Bara membalikkan posisi duduknya menghadap Mita, kali ini sepasang sepatu sekaligus sedang menerjang ke arahnya. Bara tidak terlihat kaget, dan tiba-tiba masing-masing sepatu itu telah berada di tangan kanan dan kiri Bara. Mita mendengus, sekarang ada dua orang cowok yang sedang berurai airmata tanpa suara. Pandangan Mita kemudian beralih ke cowok lain di dekatnya, cowok itu langsung gelagapan, tanpa diberi aba-aba melepas kedua belah sepatunya lalu menyerahkannya ke Mita.

“Yah, masak gue harus ngelawan cewek” kata Bara dengan gaya lemes.

Beginilah nasib kelas terlantar ditinggal kabur wali kelasnya, batin Nasir. Pak Eko hari ini mengkorupsi satu jam penuh pelajaran dan hanya memberikan tugas untuk dikerjakan.

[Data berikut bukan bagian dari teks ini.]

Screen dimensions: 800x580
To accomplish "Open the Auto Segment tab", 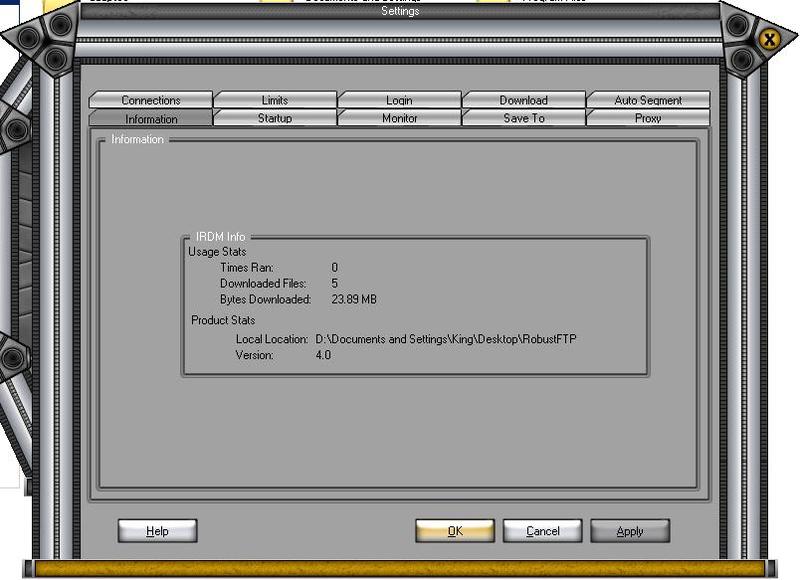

Bel tanda berakhirnya kegiatan belajar di sekolah hari ini berbunyi panjang.

“Oppa Gangnam Style…………!” teriak Aceng kegirangan sambil melompat ke atas kursinya kemudian kelojotan tak karuan.

“AARRGGHH…………….!!” Rose menjerit lalu berdiri dari kursinya.

Wung… wung… wung… wung…

Dua pasang sepatu melayang.

Plak… plak… plak… plak…

Giliran Aceng yang nemplok di papan tulis dengan gaya cicak gepeng. Kerjasama tim yang bagus, seru Nasir menghela nafas melihat aksi Bara dan Mita, lalu memasukkan bukunya ke dalam tas. Siswa-siswi berhamburan keluar kelas, tiga orang siswa masih berurai airmata tanpa suara bergerak memungut sepatu mereka. Dunia memang kejam.

 

*****

 

 Minggu

 Ruangan terasa pengap dan mencekam, setidaknya bagi Nasir. Keringatnya menetes satu demi satu dari keningnya, otaknya sedang berolahraga sains, sejenis olahraga yang benar-benar tidak disukainya. Diliriknya jam dinding yang tampak menggoda, 09.50, sepuluh menit lagi. Beberapa siswa mulai berdiri, merapikan alat tulis dan mengumpulkan lembar jawaban mereka ke meja guru. Pak Ali masih bersandar di pintu, merokok.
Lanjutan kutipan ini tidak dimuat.